Empreender para sobreviver
Situações de preconceito no mercado de trabalho também aconteceram com Eva Pires, travesti de 33 anos que mora em São Paulo. Aos 26, decidiu passar pela transição e saiu do emprego na época por ser, segundo ela, um ambiente majoritariamente masculino e LGBTfóbico. Decidiu então investir em dar aulas de dança, tanto particulares quanto em estúdios.
Com a pandemia, não conseguia mais dar as aulas de dança e decidiu voltar para o mercado de trabalho formal. Mas via a mudança de tratamento nas entrevistas assim que percebiam que era uma mulher trans. Assim, em 2020 resolveu empreender e se tornar uma revendedora Avon, por uma memória afetiva da tia que também era revendedora e pelo fato de a marca ser muito conhecida e consolidada no mercado.
“Fui divulgando para as pessoas que eu conhecia, alunas da época de dança, amigos, vizinhos, divulgando na internet, como uma forma de me manter durante a pandemia. Seria isso ou a prostituição, como é o caso da maioria de nós, infelizmente”, conta Eva.

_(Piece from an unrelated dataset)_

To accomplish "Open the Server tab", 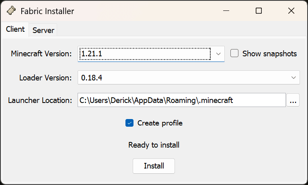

Ela lembra que também enfrentou dificuldades e preconceitos como revendedora, mas sendo autônoma tem a liberdade de não se sujeitar a um ambiente violento e estar em lugares onde é de fato respeitada.
“Preconceito existe todos os dias”, afirma Eva. “Se a pessoa não está sendo preconceituosa, eu faço a venda normal, é uma cliente como qualquer outra. Se em algum caso, como já aconteceu, a pessoa bater a porta na minha cara, eu não volto mais lá. Eu penso primeiro na meu bem-estar, na minha saúde física e mental”, completa.
Oportunidade como caminho contra o preconceito
Eva fala do estranhamento das pessoas ao ver travestis e mulheres trans em diversos ambientes além da rua, como em um churrasco de domingo com familiares e amigos, ou em cargos de chefia nas empresas.
Tanto Eva quanto Spencer defendem que o maior desafio é a sociedade entender que mulheres trans e travestis são capazes, independentemente da identidade ou orientação sexual, e que isso não define profissionalismo ou a qualidade do trabalho que realizam.
“Acho que o mais importante é a oportunidade, seja no mercado formal, seja como empreendedora, seja em cargos de CEO, gerencia etc, e não sermos vistas apenas pela nossa identidade, seja qual for, mas que sejamos vistas pelas nossas capacidades”, afirma Eva.